The S&P 500 also rose, boosted by the jobs numbers, ending the week at 1,865.09, up  0.40% from last week’s 1,857.62 close but off a record high of 1,890.90 hit Wednesday after an ADP report showed job growth and the Commerce Department reported that factory orders rose 1.6% in February. The S&P 500 ended the month at 1,872.34, up 0.69% from last month’s 1,859.45 close. It gained 1.3% in the first quarter of the year.

The 10 year treasury bond yield ended the week at 2.80%. It was 2.73% last Friday and 1.78% a year ago. This signals an upward trend for Mortgage interest rates which closely follow the treasury bond market. Rates actually fell in January have been very steady since. This was mostly due to the disappointing December and January job numbers. With February and March numbers back in line with expectations, expect rates to continue to rise as they have in the last week.

The Freddie Mac Weekly Primary Mortgage Market Survey showed that the 30-year-fixed rate rose  to 4.41%, the rate was 4.40% last week. The 15-year-fixed rose to 3.47% from last week’s 3.42%. They were more like 4.5% for 30 year and 3.5% for 15 year after the jobs report was digested yesterday.  A year ago the 30-year fixed was at 3.54% and the 15-year was at 2.74%. Loans over $417,000 are more like 4.75% for 30 year and 3.75% for 15 year fixed terms today.

U.S. construction spending showed a slight increase in February, up 0.1%  in February after a 0.2% drop in January. The Commerce Department reported that construction stands at a seasonally adjusted annual rate of $945.7 billion, 8.7% above the level of a year ago. Residential construction dropped 0.8%, the biggest setback since July.

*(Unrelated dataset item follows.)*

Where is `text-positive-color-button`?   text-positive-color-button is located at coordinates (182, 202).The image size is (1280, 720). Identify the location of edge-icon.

This is believed to be a temporary drop.

CoreLogic reported home prices rose 0.8% month over month from January and 12.2%compared to February 2013. This represents 24 months of consecutive year-over-year price increases. CoreLogic’s month-to-month prices aren’t adjusted for seasonal patterns. California was one of the five states with the highest home appreciation at 19.8%. CoreLogic predicts a10.5% year-over-year increase for March.

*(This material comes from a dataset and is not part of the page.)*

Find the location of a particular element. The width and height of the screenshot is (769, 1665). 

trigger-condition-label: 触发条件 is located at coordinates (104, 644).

Zillow released a report this week showing that only around 43% of homes on the market in the Los Angeles area are affordable by  historic standards, meaning that a family could buy the home and  spend 35% or less of their household income. This is the number that was the average from 1985 through 2000 before the housing bubble. Today the average family would need to spend 39% of its income on a mortgage which is the highest rate of anywhere in the country.

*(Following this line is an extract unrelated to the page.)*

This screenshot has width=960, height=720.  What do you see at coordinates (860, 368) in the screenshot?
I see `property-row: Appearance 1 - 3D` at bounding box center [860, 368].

All in all the Real Estate market seems to be in the mist of a spring pick up. Our closed escrows were up about 20% from February as the selling season has picked up steam. Some areas are beginning to see more listings, but most of our market suffers from very low inventory. We really need to see inventory levels increase before prices can level! With property and income tax due over the next two weeks it is possible we could see things cool off a little for a few weeks. It’s pretty common this time of year. If that should happen, don’t panic! It will roar back by the end of April!

 

Anjelica Huston Sells Legendary Venice Property With Rodeo Realty

57windwardAs the L. A. Times reported this week, Anjelica Huston has sold her home in Venice for $11.15 million. Huston shared the one-of-a-kind five-story contemporary with her late husband, sculptor Robert Graham, who had his studio there. The home is steps away from Venice Beach and includes 13,796 square feet of loft-like live/work space with a dance studio, a gym, a library/study, a media room, an office, three bedrooms and 3.5 bathrooms. Gregory Bega of Sotheby’s International Realty and Mary Kay Nibley of Rodeo Realty were the listing agents.